TEXT PROVIDED:
Note. k = number of hypothesis tests; N = sample size; CG = control group; EG = experimental group.

Of all studies, 70% used a within- and 30% a between-participants design for telling lies and truths. The average number of words did not differ between true (M = 118.11, SD = 164.02, Mdn = 69.30, k = 18) and deceptive statements (M = 114.59, SD = 162.68, Mdn = 56.30, k = 18, g_u = 0.02). Participants were asked to judge M = 20.37 stories per study, via an audiovisual medium (82.1%), via transcript (14.3%), or via a combination of both (3.6%). All variables coded are listed in Appendix B (Tables B1, B2 and B3).

Meta-Analytic Syntheses of Effect Sizes

This section deals with the overall effect of any type of training on detection accuracy, lie accuracy, and truth accuracy. Thus, multiple training groups were averaged resulting in one effect size per study as the unit of analysis. All groups involving bogus feedback were excluded from the analysis, because they did not have the aim to improve detection accuracy. Following Cohen’s (1988) recommendation, g_u = 0.20 is considered a small, g_u = 0.50 a medium, and g_u = 0.80 a large effect size.

INFORMATION PROVIDED:
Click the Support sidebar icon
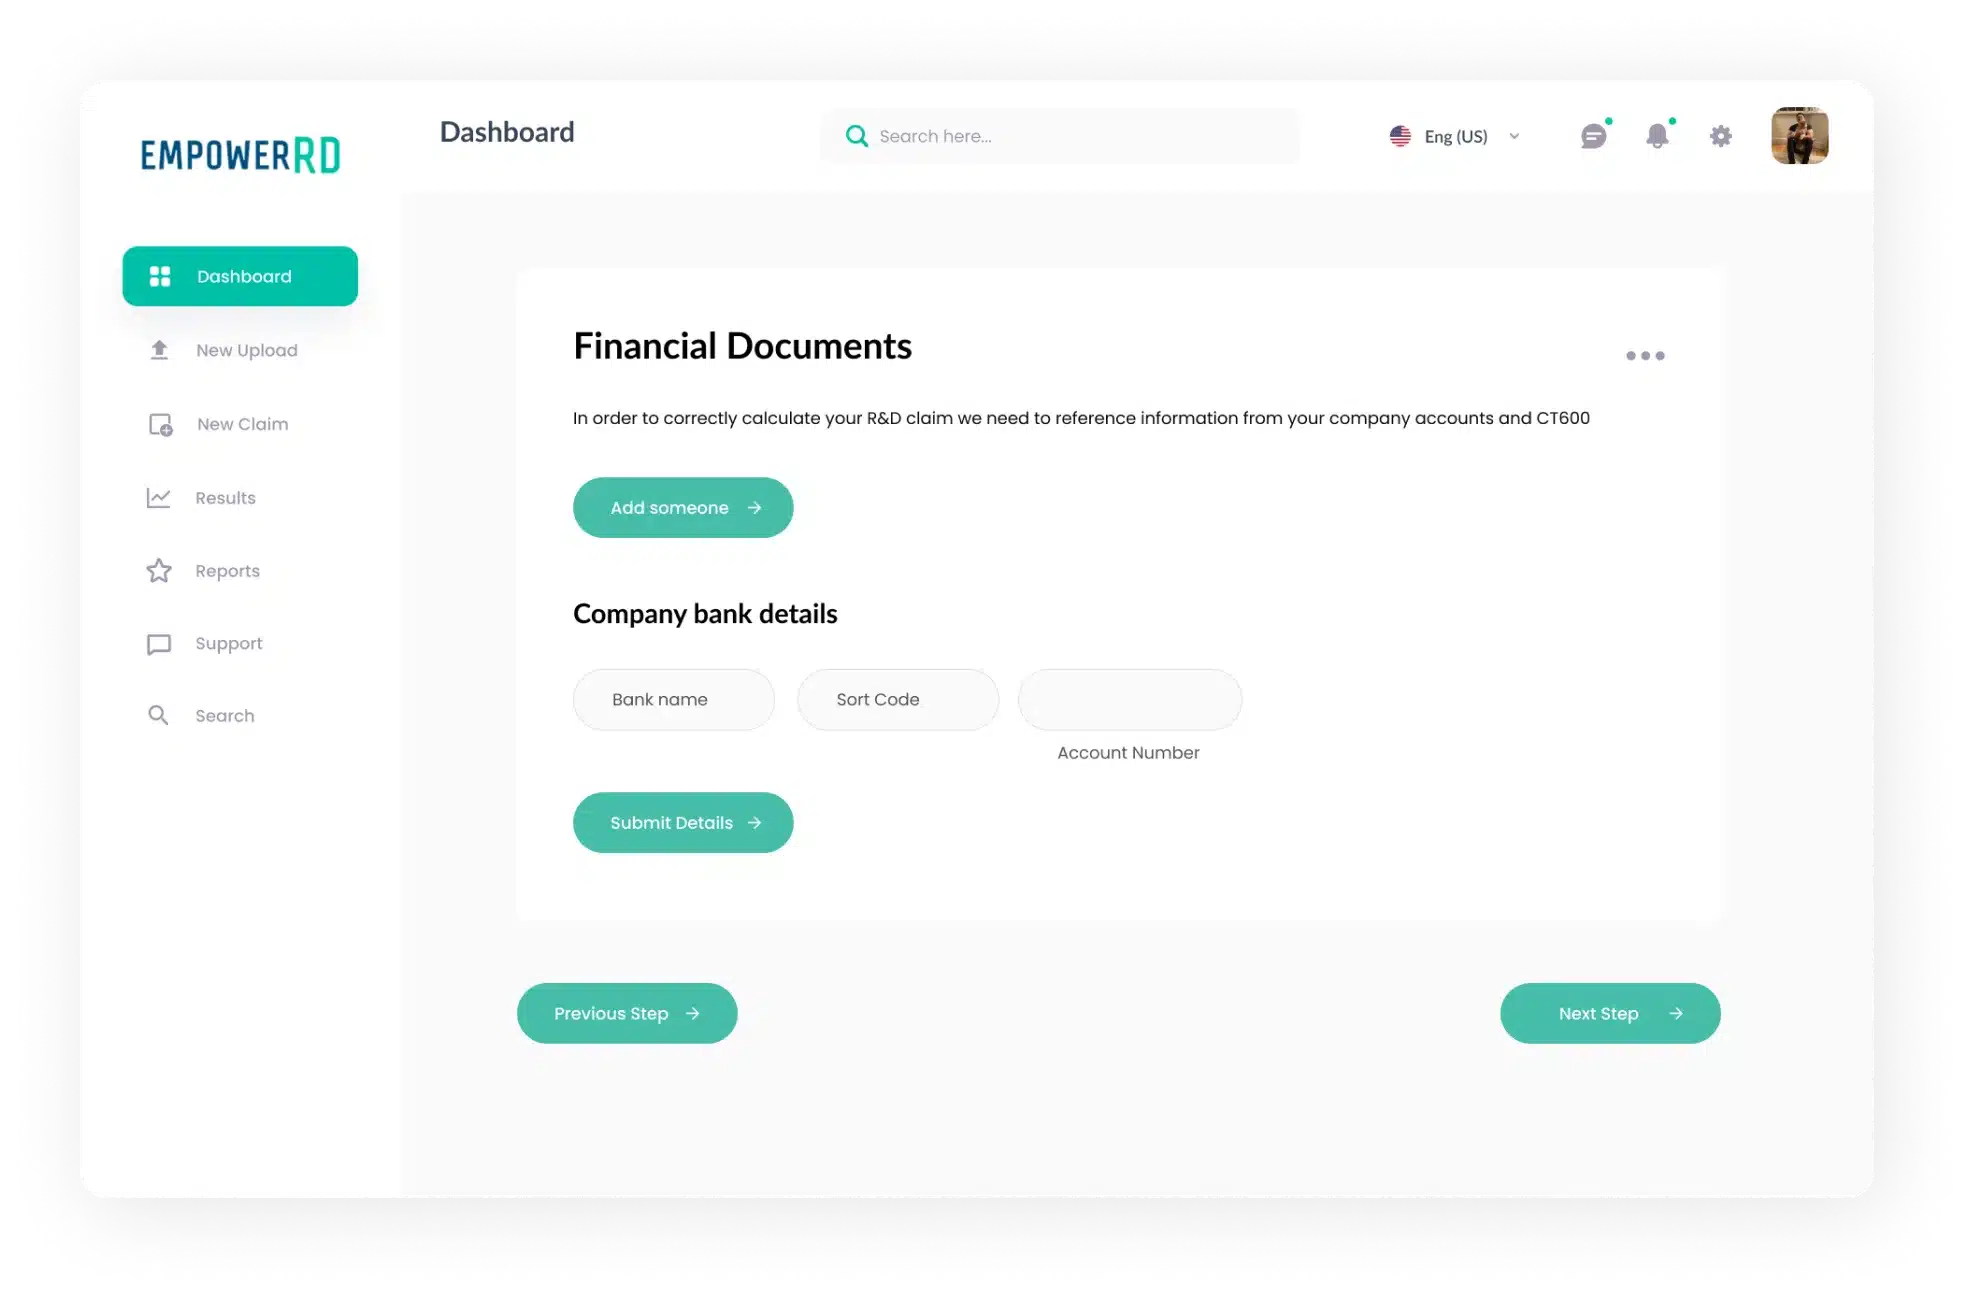This screenshot has height=1298, width=1974. point(158,642)
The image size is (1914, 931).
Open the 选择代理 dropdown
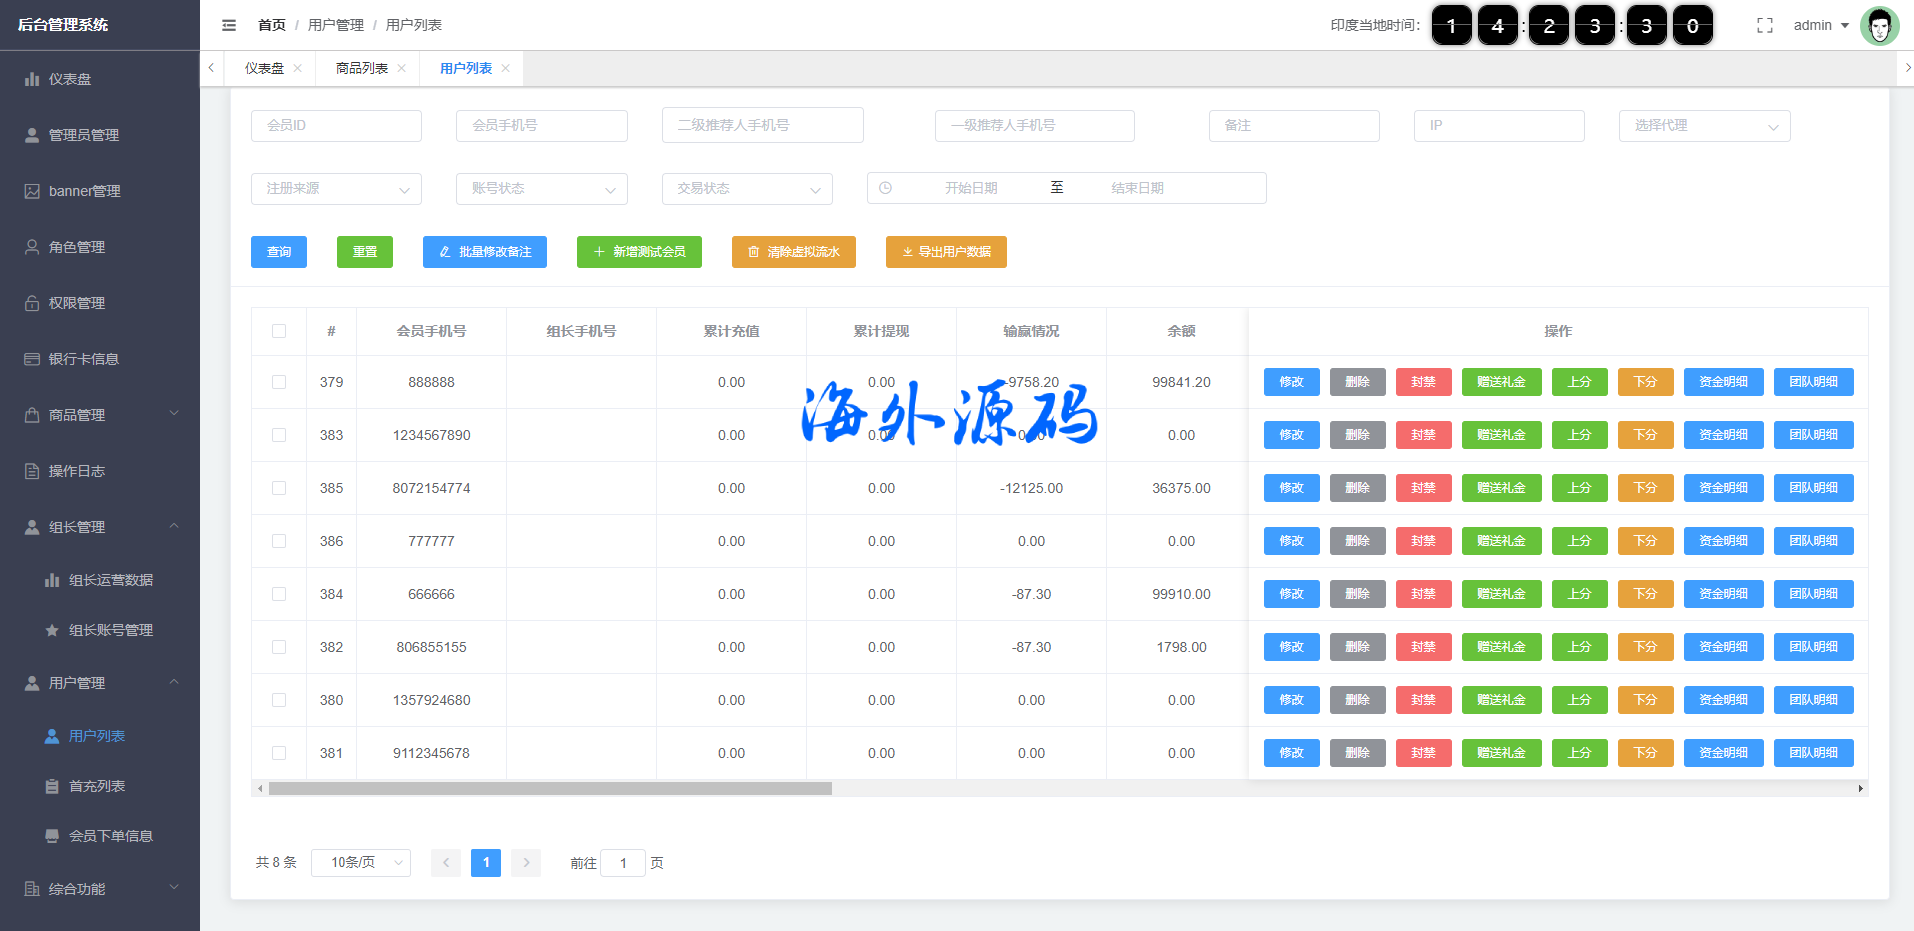[1704, 126]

INSTRUCTION A:
From the meta-analysis text, extract the part that opens with the words containing "Note. k = number" and closes with "B2 and B3).".
INSTRUCTION B:
Condense the paragraph of the meta-analysis text that begins "Of all studies" into a shorter version that keeps its main facts.
Use only the meta-analysis text to complete these tasks.

CORRECT RESULT A:
Note. k = number of hypothesis tests; N = sample size; CG = control group; EG = experimental group.

Of all studies, 70% used a within- and 30% a between-participants design for telling lies and truths. The average number of words did not differ between true (M = 118.11, SD = 164.02, Mdn = 69.30, k = 18) and deceptive statements (M = 114.59, SD = 162.68, Mdn = 56.30, k = 18, g_u = 0.02). Participants were asked to judge M = 20.37 stories per study, via an audiovisual medium (82.1%), via transcript (14.3%), or via a combination of both (3.6%). All variables coded are listed in Appendix B (Tables B1, B2 and B3).

CORRECT RESULT B:
Of the studies, 70% used a within-participants design and 30% a between-participants design. True and deceptive statements did not differ in average word count (M = 118.11 vs. M = 114.59, g_u = 0.02). Participants judged M = 20.37 stories per study, mostly through an audiovisual medium (82.1%), less often through a transcript (14.3%) or both combined (3.6%). All coded variables are listed in Appendix B.